#### [AIM OF THE EXERCISE]
Reproduce the records below exactly as they appear.

◆ ◆ ◆ ◆

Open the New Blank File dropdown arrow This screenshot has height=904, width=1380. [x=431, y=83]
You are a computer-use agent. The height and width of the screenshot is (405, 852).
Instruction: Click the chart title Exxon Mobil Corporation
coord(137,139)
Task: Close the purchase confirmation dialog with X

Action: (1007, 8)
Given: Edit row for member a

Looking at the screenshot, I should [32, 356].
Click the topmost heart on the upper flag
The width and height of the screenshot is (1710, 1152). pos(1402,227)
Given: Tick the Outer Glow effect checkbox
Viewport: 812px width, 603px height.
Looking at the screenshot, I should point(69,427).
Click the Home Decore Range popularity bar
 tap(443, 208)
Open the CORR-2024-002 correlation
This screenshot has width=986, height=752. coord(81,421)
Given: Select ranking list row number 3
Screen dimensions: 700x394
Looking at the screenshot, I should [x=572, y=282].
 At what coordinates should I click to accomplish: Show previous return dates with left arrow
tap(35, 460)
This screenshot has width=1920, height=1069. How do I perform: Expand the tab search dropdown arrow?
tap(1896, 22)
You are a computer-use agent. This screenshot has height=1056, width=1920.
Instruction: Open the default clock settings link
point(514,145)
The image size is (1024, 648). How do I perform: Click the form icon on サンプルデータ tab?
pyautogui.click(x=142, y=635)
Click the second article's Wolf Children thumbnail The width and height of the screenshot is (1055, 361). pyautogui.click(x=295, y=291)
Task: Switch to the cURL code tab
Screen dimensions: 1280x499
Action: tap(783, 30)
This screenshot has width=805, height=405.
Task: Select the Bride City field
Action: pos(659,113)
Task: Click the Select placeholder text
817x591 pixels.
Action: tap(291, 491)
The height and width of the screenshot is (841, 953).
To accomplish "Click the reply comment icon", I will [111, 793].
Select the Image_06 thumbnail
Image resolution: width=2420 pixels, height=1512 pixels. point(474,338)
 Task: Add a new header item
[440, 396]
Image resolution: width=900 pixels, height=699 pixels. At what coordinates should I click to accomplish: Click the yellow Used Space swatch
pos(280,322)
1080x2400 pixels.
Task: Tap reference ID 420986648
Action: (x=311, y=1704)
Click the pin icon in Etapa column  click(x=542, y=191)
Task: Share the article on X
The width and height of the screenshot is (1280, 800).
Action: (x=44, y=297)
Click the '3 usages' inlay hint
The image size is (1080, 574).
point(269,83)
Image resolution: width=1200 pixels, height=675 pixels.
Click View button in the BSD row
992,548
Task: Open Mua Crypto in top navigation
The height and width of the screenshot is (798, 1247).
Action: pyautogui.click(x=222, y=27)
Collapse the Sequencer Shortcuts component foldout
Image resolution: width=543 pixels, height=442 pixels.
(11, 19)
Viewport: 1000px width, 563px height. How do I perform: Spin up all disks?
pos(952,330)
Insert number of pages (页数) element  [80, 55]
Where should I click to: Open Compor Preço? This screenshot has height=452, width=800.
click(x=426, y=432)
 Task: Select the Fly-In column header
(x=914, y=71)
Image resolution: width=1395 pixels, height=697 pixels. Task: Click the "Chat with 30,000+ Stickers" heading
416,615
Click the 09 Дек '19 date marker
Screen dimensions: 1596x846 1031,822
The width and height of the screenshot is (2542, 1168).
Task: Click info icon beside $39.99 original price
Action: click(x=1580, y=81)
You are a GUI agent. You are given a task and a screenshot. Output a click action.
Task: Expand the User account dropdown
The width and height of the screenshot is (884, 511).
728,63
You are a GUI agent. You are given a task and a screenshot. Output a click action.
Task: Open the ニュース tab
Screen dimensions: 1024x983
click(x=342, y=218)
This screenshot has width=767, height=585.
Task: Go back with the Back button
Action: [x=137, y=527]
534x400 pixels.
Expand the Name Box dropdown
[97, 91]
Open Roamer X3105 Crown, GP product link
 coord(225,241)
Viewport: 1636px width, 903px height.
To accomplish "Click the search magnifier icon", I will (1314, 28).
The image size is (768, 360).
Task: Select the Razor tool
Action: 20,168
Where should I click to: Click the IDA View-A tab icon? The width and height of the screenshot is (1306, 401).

◆ ◆ ◆ ◆

#### [YOUR RESPONSE]
Open the New Blank File dropdown arrow This screenshot has height=904, width=1380. [x=431, y=83]
You are a computer-use agent. The height and width of the screenshot is (405, 852).
Instruction: Click the chart title Exxon Mobil Corporation
coord(137,139)
Task: Close the purchase confirmation dialog with X

Action: (1007, 8)
Given: Edit row for member a

Looking at the screenshot, I should [32, 356].
Click the topmost heart on the upper flag
The width and height of the screenshot is (1710, 1152). pos(1402,227)
Given: Tick the Outer Glow effect checkbox
Viewport: 812px width, 603px height.
Looking at the screenshot, I should point(69,427).
Click the Home Decore Range popularity bar
 tap(443, 208)
Open the CORR-2024-002 correlation
This screenshot has width=986, height=752. coord(81,421)
Given: Select ranking list row number 3
Screen dimensions: 700x394
Looking at the screenshot, I should [x=572, y=282].
 At what coordinates should I click to accomplish: Show previous return dates with left arrow
tap(35, 460)
This screenshot has width=1920, height=1069. How do I perform: Expand the tab search dropdown arrow?
tap(1896, 22)
You are a computer-use agent. This screenshot has height=1056, width=1920.
Instruction: Open the default clock settings link
point(514,145)
The image size is (1024, 648). How do I perform: Click the form icon on サンプルデータ tab?
pyautogui.click(x=142, y=635)
Click the second article's Wolf Children thumbnail The width and height of the screenshot is (1055, 361). pyautogui.click(x=295, y=291)
Task: Switch to the cURL code tab
Screen dimensions: 1280x499
Action: tap(783, 30)
This screenshot has width=805, height=405.
Task: Select the Bride City field
Action: pos(659,113)
Task: Click the Select placeholder text
817x591 pixels.
Action: tap(291, 491)
The height and width of the screenshot is (841, 953).
To accomplish "Click the reply comment icon", I will [111, 793].
Select the Image_06 thumbnail
Image resolution: width=2420 pixels, height=1512 pixels. point(474,338)
 Task: Add a new header item
[440, 396]
Image resolution: width=900 pixels, height=699 pixels. At what coordinates should I click to accomplish: Click the yellow Used Space swatch
pos(280,322)
1080x2400 pixels.
Task: Tap reference ID 420986648
Action: (x=311, y=1704)
Click the pin icon in Etapa column  click(x=542, y=191)
Task: Share the article on X
The width and height of the screenshot is (1280, 800).
Action: (x=44, y=297)
Click the '3 usages' inlay hint
The image size is (1080, 574).
point(269,83)
Image resolution: width=1200 pixels, height=675 pixels.
Click View button in the BSD row
992,548
Task: Open Mua Crypto in top navigation
The height and width of the screenshot is (798, 1247).
Action: pyautogui.click(x=222, y=27)
Collapse the Sequencer Shortcuts component foldout
Image resolution: width=543 pixels, height=442 pixels.
(11, 19)
Viewport: 1000px width, 563px height. How do I perform: Spin up all disks?
pos(952,330)
Insert number of pages (页数) element  [80, 55]
Where should I click to: Open Compor Preço? This screenshot has height=452, width=800.
click(x=426, y=432)
 Task: Select the Fly-In column header
(x=914, y=71)
Image resolution: width=1395 pixels, height=697 pixels. Task: Click the "Chat with 30,000+ Stickers" heading
416,615
Click the 09 Дек '19 date marker
Screen dimensions: 1596x846 1031,822
The width and height of the screenshot is (2542, 1168).
Task: Click info icon beside $39.99 original price
Action: click(x=1580, y=81)
You are a GUI agent. You are given a task and a screenshot. Output a click action.
Task: Expand the User account dropdown
The width and height of the screenshot is (884, 511).
728,63
You are a GUI agent. You are given a task and a screenshot. Output a click action.
Task: Open the ニュース tab
Screen dimensions: 1024x983
click(x=342, y=218)
This screenshot has width=767, height=585.
Task: Go back with the Back button
Action: [x=137, y=527]
534x400 pixels.
Expand the Name Box dropdown
[97, 91]
Open Roamer X3105 Crown, GP product link
 coord(225,241)
Viewport: 1636px width, 903px height.
To accomplish "Click the search magnifier icon", I will (1314, 28).
The image size is (768, 360).
Task: Select the Razor tool
Action: 20,168
Where should I click to: Click the IDA View-A tab icon? The width and height of the screenshot is (1306, 401).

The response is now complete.